Five high school grads from Teaneck, one from Bergenfield, and one from Passaic are among students finishing an academic year in the new four-story facility of the Tiferet Center for Advanced Torah Studies for Women in suburban Jerusalem.

According to co-founder Rabbi Azriel Rosner, Tiferet was founded in 2005 with the unique goal of providing a complete community for gap-year students, where teachers all live in the neighborhood and maintain an open-home policy for the 60 young women from London, Toronto, Florida, Texas, Memphis, Los Angeles, Chicago, Detroit, Baltimore, Boston, and the New York metropolitan area.

Given that nearly 70 different seminary programs are available for overseas women before college — 51 of them in Jerusalem — each one must find a niche that attracts a particular type of student. Tiferet is in Ramat Beit Shemesh, about 45 minutes from the capital city.

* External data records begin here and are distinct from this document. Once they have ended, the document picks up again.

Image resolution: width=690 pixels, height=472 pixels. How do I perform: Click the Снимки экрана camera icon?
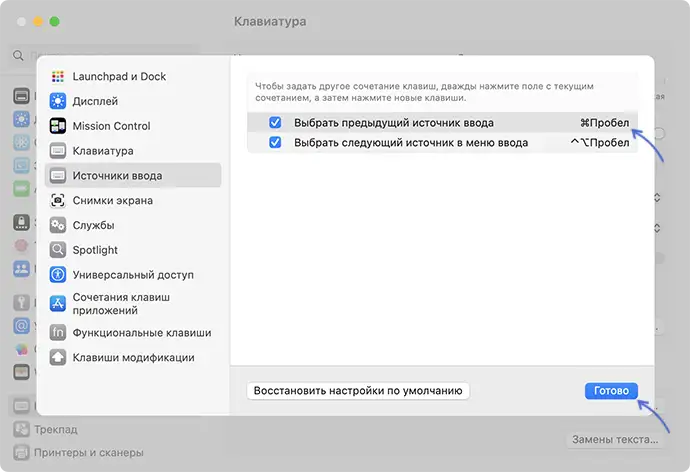pyautogui.click(x=58, y=201)
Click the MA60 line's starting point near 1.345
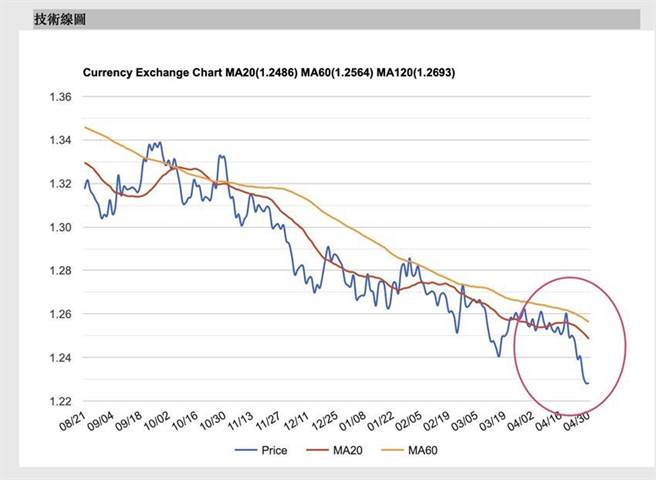The image size is (656, 480). coord(86,127)
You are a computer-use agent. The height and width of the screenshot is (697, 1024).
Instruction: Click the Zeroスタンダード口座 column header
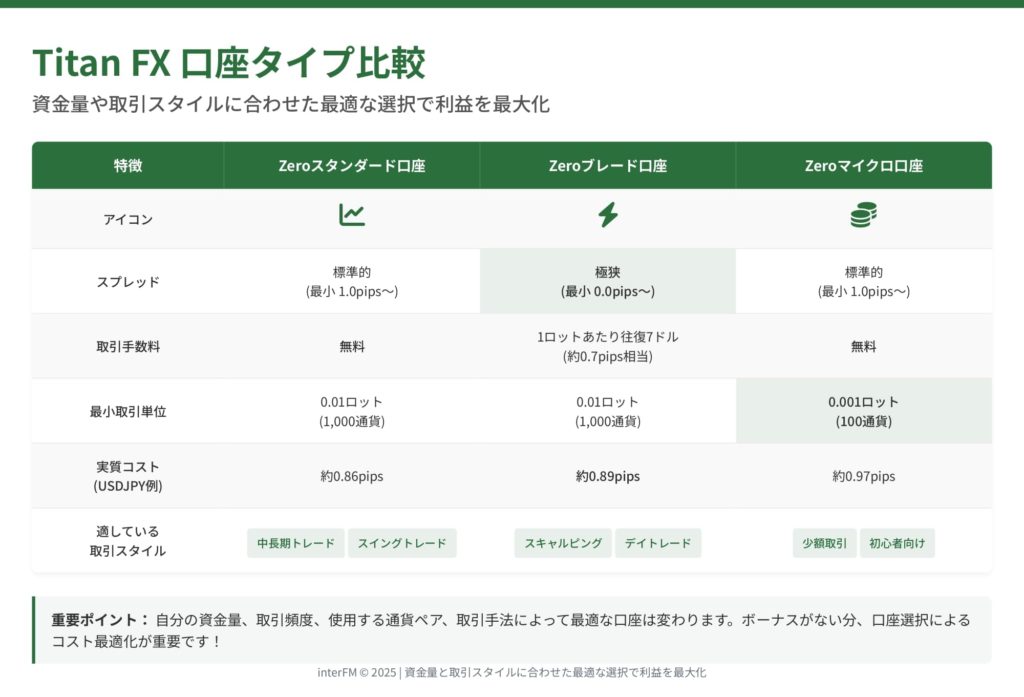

“Because we are a little out of the Jerusalem social scene, our emphasis is on girls who are coming to Israel to learn and grow and not necessarily be part of that scene,” said Rosner. “Everyone involved here lives within walking distance, and for students thousands of miles from home this adds an aspect of integration. Judaism is more than academic; it is also experiential, and our setup offers an experience of being part of an Israeli community.”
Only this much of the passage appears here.